Insofar as I know, Southern California now has three world class auto museums:

  • The Petersen Automotive Museum on Wilshire Boulevard’s Museum Row
  • The Nethercutt Collection in Sylmar in the San Fernando Valley, a free museum that charges no admission and is easily as extensive as the Petersen
  • The Murphy Auto Museum in Oxnard, which Martine and I have not visited yet (but hope to see next monh after tax season)

Since L.A. is a city made possible by the automobile, it makes sense to study the phenomenon here.

Where the old Petersen thematically separated their vehicles in mutually exclusive areas, the new layout intermixes such items as famous cars used in movies, old horseless carriages, motorcycles, and one-of-a-kind fantasy cars so that one doesn’t just skip around. It is possible to see the same technological and design ideas cross-fertilizing the different kinds of vehicles on the road.

It is quite evident that the Petersen got a large influx of money (some $90 million I understand). The new chairman, Peter Mullin, has run his own auto museum in Oxnard, which may have merged with the Petersen.

 

Hidden in the Credits

Production Designer Sir Ken Adam

Production Designer Sir Ken Adam

Above all, we tend to give credit to the actors in a movie. Those who know a little more about how films will tend to credit the director. But it doesn’t stop there. What about producers like Val Lewton and Henry Blanke, cinematographers like Gregg Toland and Gabriel Figueroa, editors like Slavko Vorkapich, and—more to the point here—production designers like Sir Ken Adam?
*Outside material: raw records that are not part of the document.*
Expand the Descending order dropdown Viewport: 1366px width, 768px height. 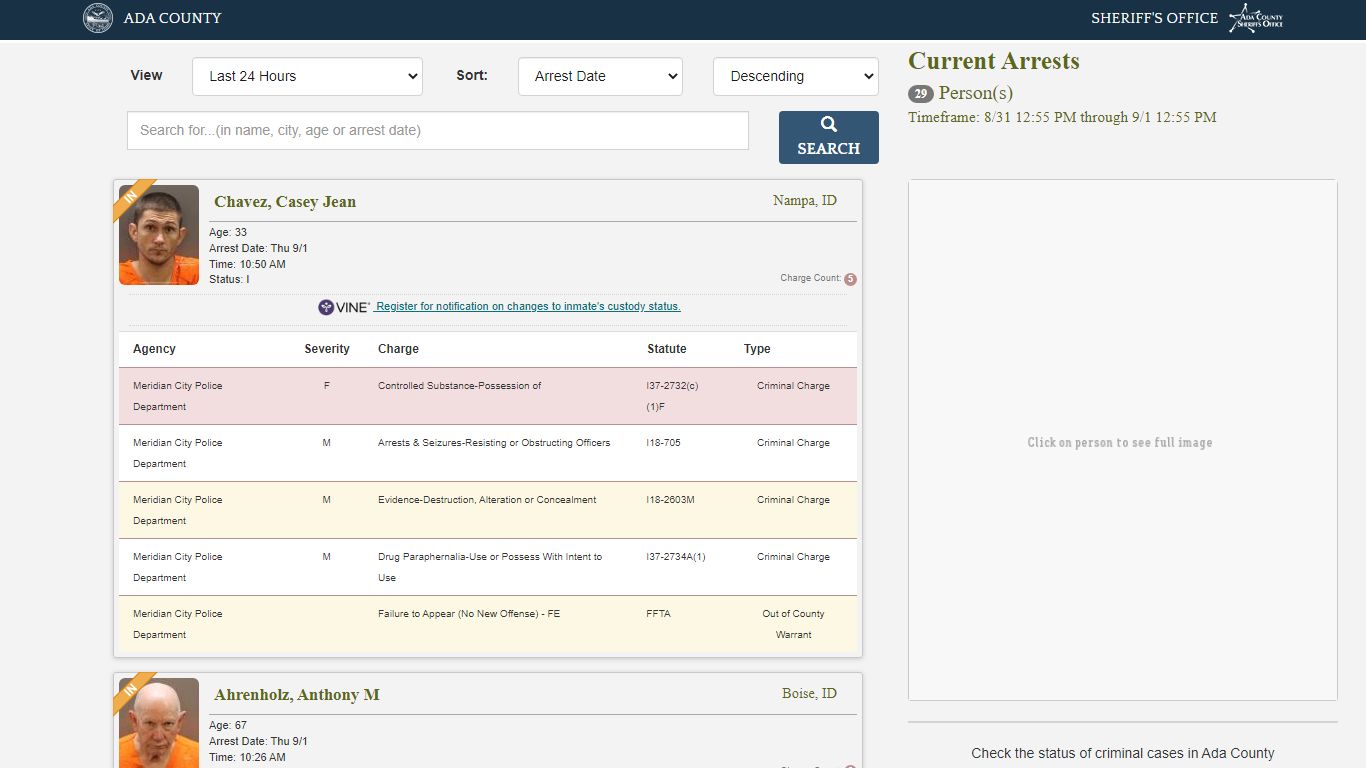coord(796,76)
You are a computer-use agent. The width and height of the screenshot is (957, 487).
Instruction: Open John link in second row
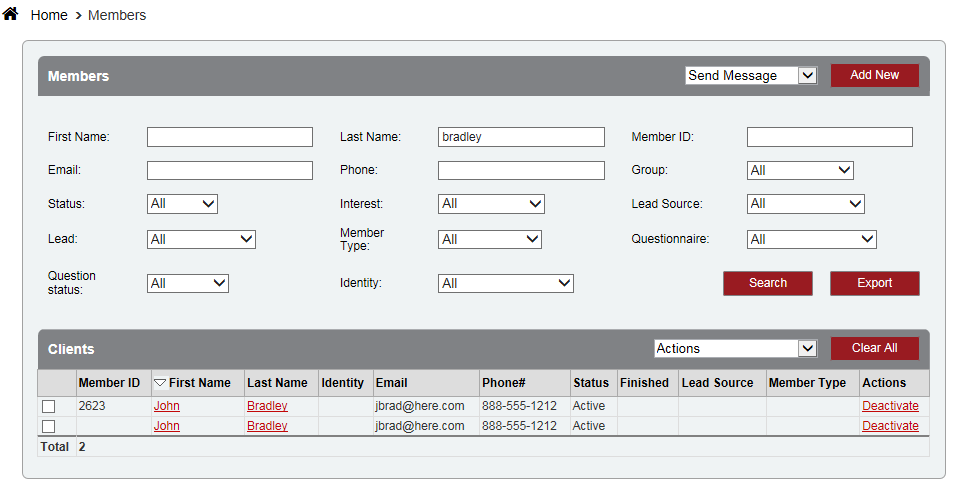pyautogui.click(x=166, y=426)
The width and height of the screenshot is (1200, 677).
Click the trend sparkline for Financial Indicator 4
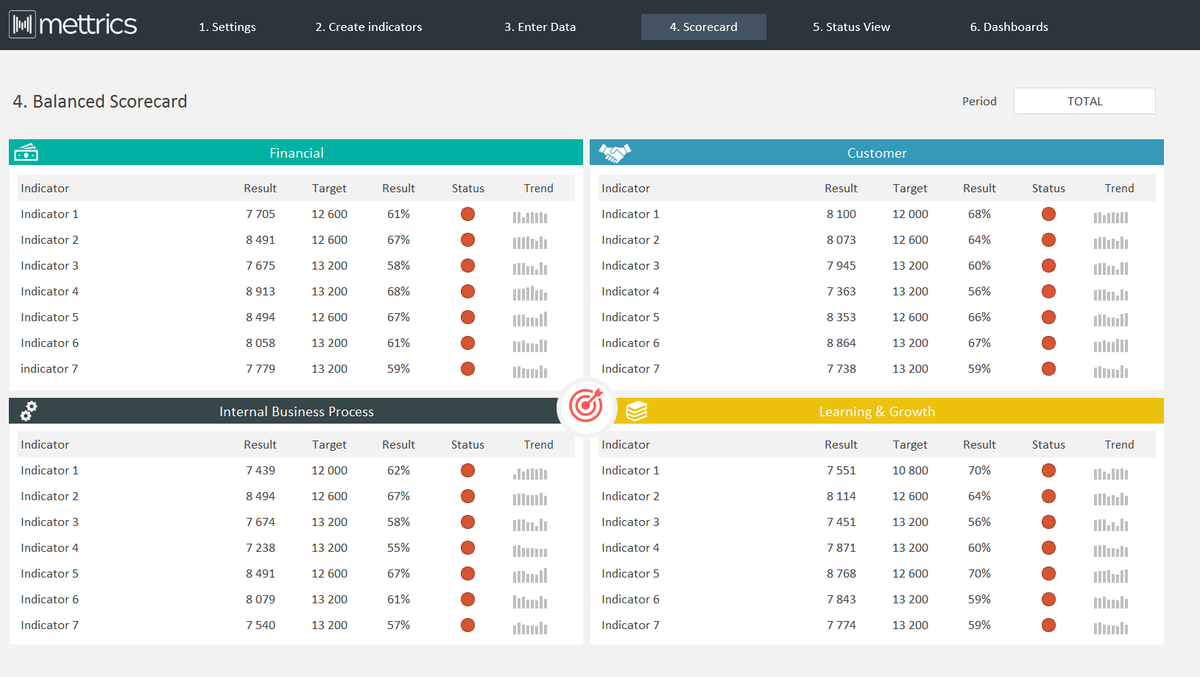point(530,293)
I remember having a Dartmouth Film Society dinner with Hollywood producer Max Youngstein in the mid 1960s. He had just produced Fail-Safe (1964). When I asked him if the production had been designed by Ken Adam, he positively beamed at me. He prided himself for having found someone else who gave the film a Ken Adam touch.

Why? Ken Adam was responsible for film designs which will forever be associated in our minds with the best of the 1960s, such as Doctor No (1962) and Doctor Strangelove (1964).

Doctor No’s “Reception Room” in the Film of the Same Name

Doctor No’s “Reception Room” in the Film of the Same Name

In addition there was the War Room in Doctor Strangelove, or How I Learned to Stop Worrying and Love the Bomb (1964):

 

Kubrick’s War Room in Doctor Strangelove

Model for Kubrick’s War Room in Doctor Strangelove

As one who lived through that anxious time, I will always remember Ken Adam’s sets for these and other films. Perhaps he is unknown to the general film-going public, but now that we lost him, his vision will be missed.